Sorry. It’s turtles all the way down, and they only cater for other restaurants. You might have known those sneaky Mexicans would have the game sewn up tight.
Then the answer to your question is, yes, if you don’t want to learn how to cook then it is less expensive to go out for food than to eat at home.
Roasting a chicken takes almost no effort at all and requires very little in the way of cooking skill. It takes less time, in fact, than you spent prepping the taco meal, not considering cooking time, during which you are free to do as you please.
Shopping and cooking really is a skill.
If you are not good at it, it probably does seem cheaper just to eat out (in terms of both time and money), especially for lunch or dinner foods which are ususally more complicated than breakfast food items.
But look at you six dollars worth of grocery store chicken compared to your Taco Bell chicken taco. I don’t know how much your grocery store chicken weighed, but I’m pretty sure your taco didn’t have more than 4 ounces of chicken and probably more like 2-3 ounces. The grocery store chicken will make a whole lot of tacos at that rate.
Although I live alone I cook nearly every night because I like cooking, I am good at it and it is cheaper than buying prepared stuff, with one exception, baked chicken. I can buy a baked, stuffed chicken for less than I can buy one to cook, any day of the week. If I go after 6pm I can buy a cooked one for half the price of the raw ones in the same shop.
If you’ve got the space (in your kitchen, basement, garage, or wherever) and can afford a couple hundred bucks for the capital outlay, buy a chest freezer. You can buy meats, frozen dinners, frozen veggies, etc. when they’re cheap, and freeze them until you need 'em. Not to mention leftover storage: for instance, cook enough chili for an army, then freeze it in meal-for-two-sized freezer bags.
They’re energy-efficient, too: since they open from the top, the cold air doesn’t all fall out into the room the moment you open the lid.
Just one for-instance: I can’t recall the last time I paid more than $2/lb. for boneless, skinless chicken breasts.
Oh no, eat the skin. It’s the best bit. (I’m not the worlds healthiest eater).
OK, I don’t use my microwave nearly enough.
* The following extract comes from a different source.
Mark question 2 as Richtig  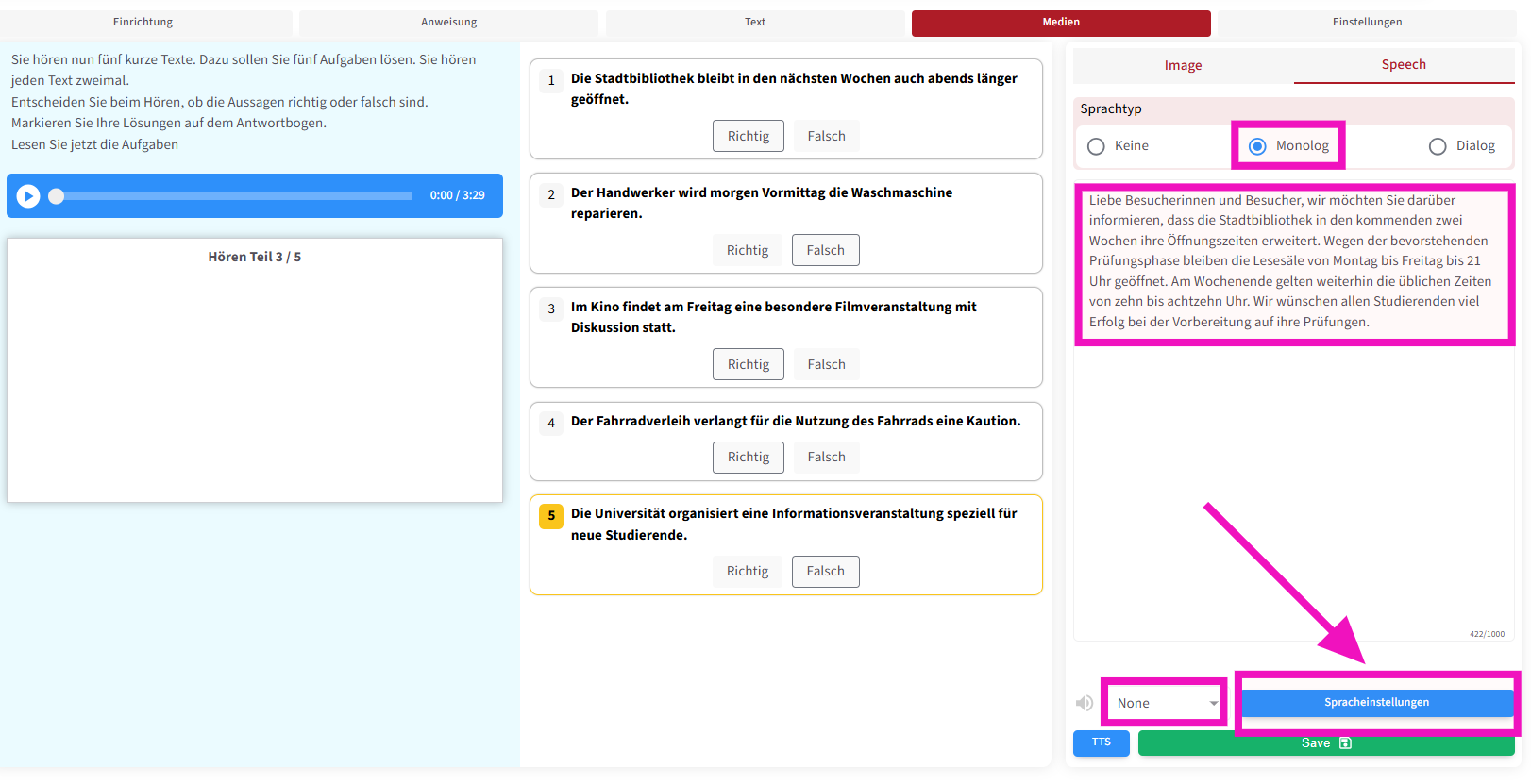point(748,250)
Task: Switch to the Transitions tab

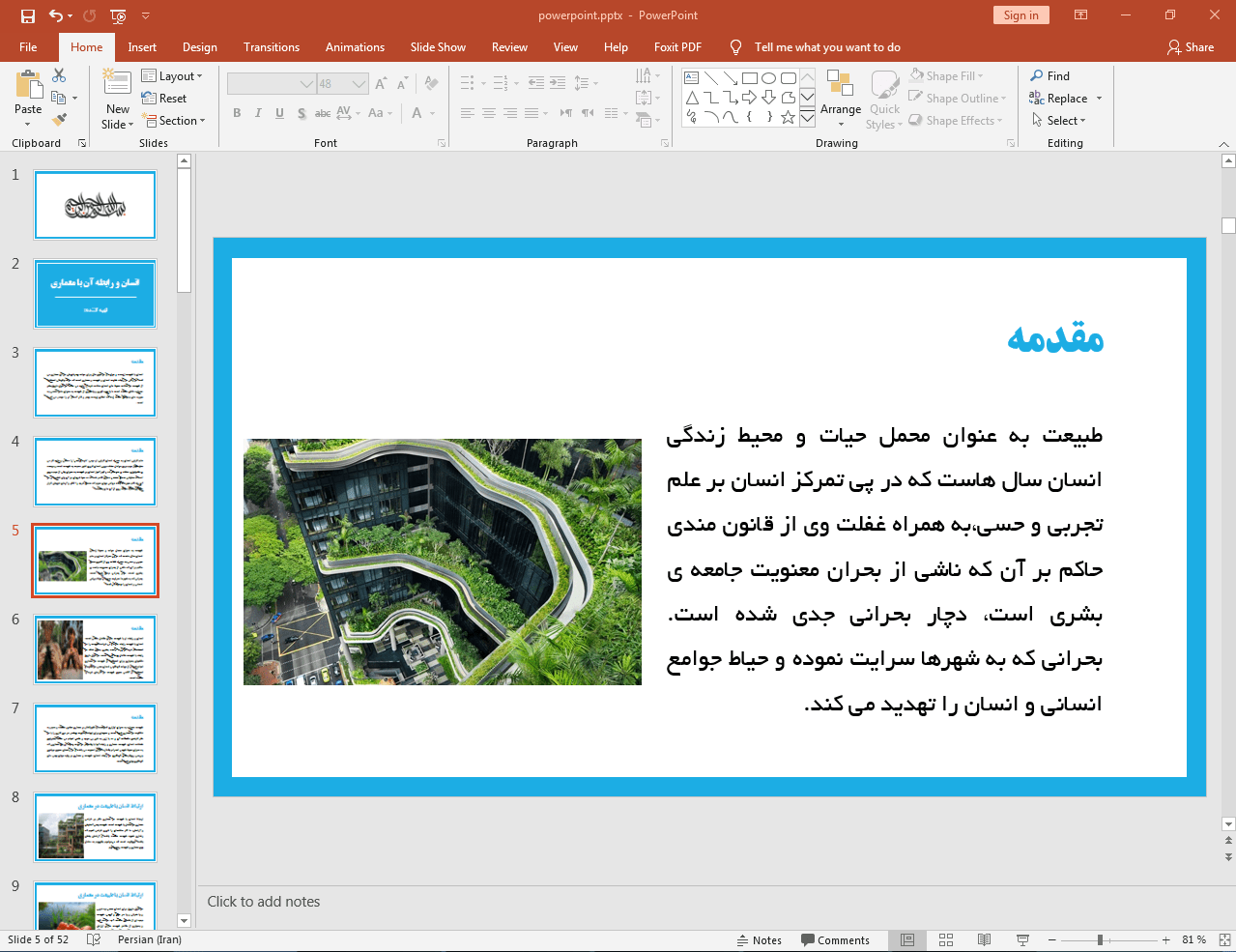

How do I boil potatoes in it? In a dish covered in water? Do I cover the dish? Hot or cold water? Salted? I don’t have a baked potato button so how long do you cook them for? You could be about to save me significant amounts of time and effort.
Aye, that’s true here too. Although you’ve got to time it right so they’ve not run out. I’m guessing they make a loss on them tho’.
Some remarks on your shopping which may have a lot of influence on the total price:
Don’t buy the tiny package, buy the big package and freeze whatever you don’t use right now. As others have said, a whole chicken is the cheapest, chopped fillets/breasts are the most expensive. I don’t know much about tacos, but if they contain baked “shredded” meat, you can probably get any meat with bone (drum stick / wings / whole chicken) cook it and tear the meat off with a fork. Really easy.
That seems expensive, but fresh vegetables can be, depending on the time of year - and they don’t get better when they’re expensive either. Depending on what you want did with it, a can of (chopped) tomatoes is probably a lot cheaper alternative.
Don’t buy kits. Read what’s in the kit and buy that separately. Again, if you can store/freeze it, buy larger amounts. If you’re lazy buy a pot of salsa, otherwise, make your own (and you can use half of that can of chopped tomatoes).
How big a block was that? Anyway, I usually have two chunks of plain dutch cheese in the fridge, and unless I need a really special type of cheese (like soft goat cheese or mozzarella) I just shred some of those.
Again, get a large container. If my supermarket prices are anything like yours, you can get a container 3 times the size of the small one for more or less the same price. It’ll keep in the fridge for a few days at least.
In general, get larger amounts of anything that’ll keep, and don’t buy anything that’s pre-mixed or in a kit and your prices will go down significantly. Kits especially are extremely expensive for what you get.
Like anything else, someone can find a way to make it more expensive. If you really want a particular meal your are going to pay, if you want convenience your going to pay, if you want basically a prepared resteraunt style meal at the supermarket you will pay resteraunt prices.
I know many people who have terrible shopping habits, buying way too much, throwing out much as it goes bad. The refrigerator packed and really not much to eat or use for meals. Those people are the ones that should consider unplugging the refrigerator and plan all meals out.
But the way to save money is to buy low - plan your meals around the sales and what you have stocked up. Your freezer and cubbard is where you store food, not your fridge.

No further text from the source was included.